Return, word for word, the lines of the data starting at the first line and ending at the line that contains "The height and width of the screenshot is (1525, 704).", including that line.
=== WORKING DATA ===
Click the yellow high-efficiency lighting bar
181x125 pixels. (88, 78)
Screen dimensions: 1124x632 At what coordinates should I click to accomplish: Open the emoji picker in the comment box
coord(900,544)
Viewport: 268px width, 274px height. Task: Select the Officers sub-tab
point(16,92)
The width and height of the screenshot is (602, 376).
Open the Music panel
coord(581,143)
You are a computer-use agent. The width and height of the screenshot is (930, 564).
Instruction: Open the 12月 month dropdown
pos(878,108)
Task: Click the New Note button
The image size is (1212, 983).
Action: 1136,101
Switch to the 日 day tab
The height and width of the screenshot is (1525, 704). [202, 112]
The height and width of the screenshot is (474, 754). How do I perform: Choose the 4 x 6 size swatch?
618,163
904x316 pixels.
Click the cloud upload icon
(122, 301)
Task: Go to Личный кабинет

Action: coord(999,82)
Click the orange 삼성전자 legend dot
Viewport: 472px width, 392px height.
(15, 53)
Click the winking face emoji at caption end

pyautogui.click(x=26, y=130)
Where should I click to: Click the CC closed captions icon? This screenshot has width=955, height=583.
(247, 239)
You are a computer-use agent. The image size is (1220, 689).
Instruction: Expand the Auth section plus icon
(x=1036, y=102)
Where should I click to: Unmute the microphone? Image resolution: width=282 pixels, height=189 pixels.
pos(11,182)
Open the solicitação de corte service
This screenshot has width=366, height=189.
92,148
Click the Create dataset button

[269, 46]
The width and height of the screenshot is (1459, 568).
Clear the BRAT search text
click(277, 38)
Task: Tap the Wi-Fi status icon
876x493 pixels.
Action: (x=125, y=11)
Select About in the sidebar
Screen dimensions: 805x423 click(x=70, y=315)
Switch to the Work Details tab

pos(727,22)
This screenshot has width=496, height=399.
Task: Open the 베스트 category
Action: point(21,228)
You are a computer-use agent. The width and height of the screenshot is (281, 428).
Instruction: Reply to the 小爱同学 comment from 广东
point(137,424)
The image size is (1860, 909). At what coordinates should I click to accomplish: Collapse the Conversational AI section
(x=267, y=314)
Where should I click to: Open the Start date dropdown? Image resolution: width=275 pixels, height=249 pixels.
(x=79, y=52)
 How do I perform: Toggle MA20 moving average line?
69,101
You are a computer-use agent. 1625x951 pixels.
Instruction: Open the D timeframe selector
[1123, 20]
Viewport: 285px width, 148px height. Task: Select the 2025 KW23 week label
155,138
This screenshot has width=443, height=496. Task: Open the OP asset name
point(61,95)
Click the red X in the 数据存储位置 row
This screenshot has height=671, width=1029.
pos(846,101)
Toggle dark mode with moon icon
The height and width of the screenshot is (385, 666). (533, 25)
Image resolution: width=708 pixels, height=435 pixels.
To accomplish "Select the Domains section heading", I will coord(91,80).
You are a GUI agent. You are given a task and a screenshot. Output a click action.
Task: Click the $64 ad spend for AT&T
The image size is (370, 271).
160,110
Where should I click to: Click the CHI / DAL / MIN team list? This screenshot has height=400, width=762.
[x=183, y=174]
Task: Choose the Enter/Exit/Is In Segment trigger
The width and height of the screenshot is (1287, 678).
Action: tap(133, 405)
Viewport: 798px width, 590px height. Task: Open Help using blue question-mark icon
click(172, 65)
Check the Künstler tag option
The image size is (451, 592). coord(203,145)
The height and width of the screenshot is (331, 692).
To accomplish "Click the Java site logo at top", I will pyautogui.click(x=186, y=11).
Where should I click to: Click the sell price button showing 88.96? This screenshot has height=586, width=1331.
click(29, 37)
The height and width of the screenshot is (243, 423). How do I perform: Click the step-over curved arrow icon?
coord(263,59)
===
PROBLEM SOLUTION |
Click the yellow high-efficiency lighting bar
181x125 pixels. (88, 78)
Screen dimensions: 1124x632 At what coordinates should I click to accomplish: Open the emoji picker in the comment box
coord(900,544)
Viewport: 268px width, 274px height. Task: Select the Officers sub-tab
point(16,92)
The width and height of the screenshot is (602, 376).
Open the Music panel
coord(581,143)
You are a computer-use agent. The width and height of the screenshot is (930, 564).
Instruction: Open the 12月 month dropdown
pos(878,108)
Task: Click the New Note button
The image size is (1212, 983).
Action: 1136,101
Switch to the 日 day tab
The height and width of the screenshot is (1525, 704). [202, 112]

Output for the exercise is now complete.